The government has been urged to reconsider plans to raise the amount of tax that retailers pay on their properties.

The British Retail Consortium (BRC) has said that annual rate increases, business rates revaluation, loss of empty property relief and business rates supplements could add £1.6 billion to the £5.45 billion retailers paid in rates in 2007/2008.

The call to soften the tax burden on beleaguered retailers came as the Business Rate Supplements Bill got its second reading in Parliament. The new legislation will give local authorities the power to levy extra tax charges of 2 per cent to pay for special infrastructural projects.

Research carried out by the BRC revealed that retailers, dependent on extensive floor space for their businesses, pay a disproportionate amount (25 per cent) of business rates when compared with their role in the overall economy (8 per cent of GDP).

The BRC wants to see an immediate freeze on all new business rates and the reinstatement of empty property relief.

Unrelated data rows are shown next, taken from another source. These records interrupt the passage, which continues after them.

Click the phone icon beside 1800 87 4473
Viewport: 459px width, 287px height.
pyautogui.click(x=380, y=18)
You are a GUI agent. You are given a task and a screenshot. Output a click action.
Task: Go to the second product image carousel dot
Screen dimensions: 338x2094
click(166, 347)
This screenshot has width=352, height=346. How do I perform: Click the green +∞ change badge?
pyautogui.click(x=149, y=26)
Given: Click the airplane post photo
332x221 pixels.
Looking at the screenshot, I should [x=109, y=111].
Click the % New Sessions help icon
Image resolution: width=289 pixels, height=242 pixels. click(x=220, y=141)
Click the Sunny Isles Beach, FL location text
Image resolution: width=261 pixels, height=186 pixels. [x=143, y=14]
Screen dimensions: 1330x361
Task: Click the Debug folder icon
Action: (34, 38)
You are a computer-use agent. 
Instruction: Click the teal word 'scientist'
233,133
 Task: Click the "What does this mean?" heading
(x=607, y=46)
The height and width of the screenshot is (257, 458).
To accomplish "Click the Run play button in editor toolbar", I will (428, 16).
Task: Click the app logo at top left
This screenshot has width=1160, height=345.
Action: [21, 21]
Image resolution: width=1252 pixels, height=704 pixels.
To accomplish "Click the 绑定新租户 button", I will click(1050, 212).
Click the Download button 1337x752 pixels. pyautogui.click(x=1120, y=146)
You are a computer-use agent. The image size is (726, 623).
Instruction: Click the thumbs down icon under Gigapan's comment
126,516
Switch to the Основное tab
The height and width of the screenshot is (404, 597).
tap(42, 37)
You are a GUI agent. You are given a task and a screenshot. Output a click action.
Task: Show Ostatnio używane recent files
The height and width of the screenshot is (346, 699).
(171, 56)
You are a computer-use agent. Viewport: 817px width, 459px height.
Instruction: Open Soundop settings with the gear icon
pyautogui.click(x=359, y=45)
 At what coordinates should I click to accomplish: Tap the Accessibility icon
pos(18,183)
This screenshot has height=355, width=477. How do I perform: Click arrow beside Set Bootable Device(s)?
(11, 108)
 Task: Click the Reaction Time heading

Stephen Robertson, the BRC’s director general, said: “Many retailers are struggling with the triple whammy of falling sales, crushed margins and rising costs. The Government must revise its plans to impose a range of extra burdens, which can only increase the pressure on retailers and destroy more of the UK’s three million retail jobs.

“Retailers are crucial to livelihoods, customers and communities. We don’t expect handouts but we don’t want further handicaps.”

The BRC said it wanted the government to take specific steps to help the retail sector.

The 50 per cent Empty Property Relief Rate, abolished in April 2008, should be re-established.

The government should not introduce any business rates increase in April 2009. The BRC argued that rates are due to rise in line with last September’s 17-year high inflation level, which stood at 5 per cent, and would cost retailers £250 million in additional tax charges.

The next business rates revaluation, which will use rental values from April 2008 as the basis for business rates as from April 2010, should be postponed until the property market regains its equilibrium.

And safeguards must be put in place, including a compulsory business vote, before any new Business Rate Supplement is implemented.